To be done:
[a] In the mailing-list message, on what date and at what time was the reply sent?
[b] List the viewing options on the "Views:" line of the mailing-list message.
[c] Continue the mailing-list message about Boyer-Moore searching in LIKE queries, picking up after the last line shown.

Document section:
▬▬▬▬▬▬▬▬▬▬

Re: TODO item: Implement Boyer-Moore searching in LIKE queries

From: Tom Lane <tgl(at)sss(dot)pgh(dot)pa(dot)us>
To: Karan Sikka <karanssikka(at)gmail(dot)com>
Cc: Alvaro Herrera <alvherre(at)2ndquadrant(dot)com>, Robert Haas <robertmhaas(at)gmail(dot)com>, "pgsql-hackers(at)postgresql(dot)org" <pgsql-hackers(at)postgresql(dot)org>
Subject: Re: TODO item: Implement Boyer-Moore searching in LIKE queries
Date: 2016-08-12 17:27:56
Message-ID: 6654.1471022876@sss.pgh.pa.us
Views: Raw Message | Whole Thread | Download mbox | Resend email
Thread:
Lists: pgsql-hackers

Karan Sikka <karanssikka(at)gmail(dot)com> writes:
>> Having said that, I've had a bee in my bonnet for a long time about
>> removing per-row setup cost for repetitive regex matches, and
>> whatever infrastructure that needs would work for this too.

> What are the per-row setup costs for regex matches?

▬▬▬▬▬▬▬▬▬▬

Dataset excerpts:
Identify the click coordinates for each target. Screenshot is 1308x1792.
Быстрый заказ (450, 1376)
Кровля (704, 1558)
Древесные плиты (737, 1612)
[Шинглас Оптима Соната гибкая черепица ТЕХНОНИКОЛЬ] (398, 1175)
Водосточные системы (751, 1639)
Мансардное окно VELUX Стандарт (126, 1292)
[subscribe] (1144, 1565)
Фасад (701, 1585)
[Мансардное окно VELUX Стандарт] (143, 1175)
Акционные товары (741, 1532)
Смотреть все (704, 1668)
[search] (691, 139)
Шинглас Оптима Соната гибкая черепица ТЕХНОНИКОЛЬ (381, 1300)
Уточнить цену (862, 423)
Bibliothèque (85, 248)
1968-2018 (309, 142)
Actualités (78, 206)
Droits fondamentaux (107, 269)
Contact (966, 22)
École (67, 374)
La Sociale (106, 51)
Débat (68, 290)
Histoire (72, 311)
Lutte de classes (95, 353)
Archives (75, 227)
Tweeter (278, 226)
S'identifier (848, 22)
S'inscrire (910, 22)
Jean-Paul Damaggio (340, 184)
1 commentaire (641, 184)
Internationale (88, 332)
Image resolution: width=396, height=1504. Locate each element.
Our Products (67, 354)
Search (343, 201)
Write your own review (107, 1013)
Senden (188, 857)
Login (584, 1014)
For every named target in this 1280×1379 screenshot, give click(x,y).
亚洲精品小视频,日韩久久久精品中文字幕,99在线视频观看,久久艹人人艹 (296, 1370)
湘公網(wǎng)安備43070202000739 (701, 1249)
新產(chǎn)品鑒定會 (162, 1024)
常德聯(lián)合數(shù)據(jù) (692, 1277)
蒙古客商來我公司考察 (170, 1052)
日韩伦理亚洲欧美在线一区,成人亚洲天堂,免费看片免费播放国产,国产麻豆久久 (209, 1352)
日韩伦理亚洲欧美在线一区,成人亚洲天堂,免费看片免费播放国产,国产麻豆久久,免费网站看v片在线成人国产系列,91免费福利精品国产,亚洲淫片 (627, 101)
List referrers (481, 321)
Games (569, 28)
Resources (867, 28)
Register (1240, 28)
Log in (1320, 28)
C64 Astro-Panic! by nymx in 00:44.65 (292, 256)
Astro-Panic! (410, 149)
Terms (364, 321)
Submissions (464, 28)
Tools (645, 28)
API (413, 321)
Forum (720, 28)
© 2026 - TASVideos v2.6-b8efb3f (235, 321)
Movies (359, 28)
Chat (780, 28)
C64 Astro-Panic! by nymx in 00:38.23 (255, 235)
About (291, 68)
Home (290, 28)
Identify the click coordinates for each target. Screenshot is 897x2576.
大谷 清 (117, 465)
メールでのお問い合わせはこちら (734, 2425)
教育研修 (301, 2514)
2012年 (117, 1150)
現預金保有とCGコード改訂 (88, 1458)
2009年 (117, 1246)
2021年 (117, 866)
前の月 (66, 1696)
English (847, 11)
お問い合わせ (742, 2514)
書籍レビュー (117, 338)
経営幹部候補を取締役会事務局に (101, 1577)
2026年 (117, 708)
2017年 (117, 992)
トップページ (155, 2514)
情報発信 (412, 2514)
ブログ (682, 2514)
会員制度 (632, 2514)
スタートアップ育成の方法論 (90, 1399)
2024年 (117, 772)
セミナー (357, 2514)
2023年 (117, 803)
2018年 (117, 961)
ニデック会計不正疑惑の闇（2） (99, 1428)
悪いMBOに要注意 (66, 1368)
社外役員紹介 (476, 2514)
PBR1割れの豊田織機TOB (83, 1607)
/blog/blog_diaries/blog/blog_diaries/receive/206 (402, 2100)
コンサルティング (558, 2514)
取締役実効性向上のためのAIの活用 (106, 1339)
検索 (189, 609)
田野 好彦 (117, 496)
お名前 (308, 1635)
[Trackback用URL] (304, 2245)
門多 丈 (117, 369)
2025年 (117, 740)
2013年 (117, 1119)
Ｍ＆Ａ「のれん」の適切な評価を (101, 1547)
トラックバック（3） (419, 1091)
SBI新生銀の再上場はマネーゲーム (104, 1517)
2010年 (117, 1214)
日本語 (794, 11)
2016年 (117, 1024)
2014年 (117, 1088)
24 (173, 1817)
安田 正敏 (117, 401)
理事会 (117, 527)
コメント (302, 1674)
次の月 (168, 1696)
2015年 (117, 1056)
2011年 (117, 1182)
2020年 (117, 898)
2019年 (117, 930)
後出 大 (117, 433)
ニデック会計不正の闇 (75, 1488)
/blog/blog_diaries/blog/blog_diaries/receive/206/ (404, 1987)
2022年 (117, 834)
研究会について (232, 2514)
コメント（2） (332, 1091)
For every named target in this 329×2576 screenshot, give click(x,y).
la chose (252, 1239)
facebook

▬▬▬▬▬▬▬▬▬▬

Per-task answers:
[a] 2016-08-12 17:27:56

[b] Raw Message, Whole Thread, Download mbox, Resend email

[c]
Well, they're pretty darn high if you have more active regexps than will
fit in that cache, and even if you don't, the cache lookup seems a bit
inefficient. What I'd really like to do is get rid of that cache in favor
of having a way to treat a precompiled regexp as a constant. I think this
is probably possible via inventing a "regexp" datatype, which we make the
declared RHS input type for the ~ operator, and give it an implicit cast
from text so that existing queries don't break. The compiled regexp tree
structure contains pointers so it could never go to disk, but now that
we have the "expanded datum" infrastructure you could imagine that the
on-disk representation is the same as text but we support adding a
compiled tree to it in-memory.

Or maybe we just need a smarter cache mechanism in regexp.c. A cache
like that might be the only way to deal with a query using variable
patterns (e.g, pattern argument coming from a table column). But it
seems like basically the wrong approach for the common case of a
constant pattern.

regards, tom lane

In response to

Browse pgsql-hackers by date

  From Date Subject
Next Message Jeff Janes 2016-08-12 17:44:53 Re: Btree Index on PostgreSQL and Wiredtiger (MongoDB3.2)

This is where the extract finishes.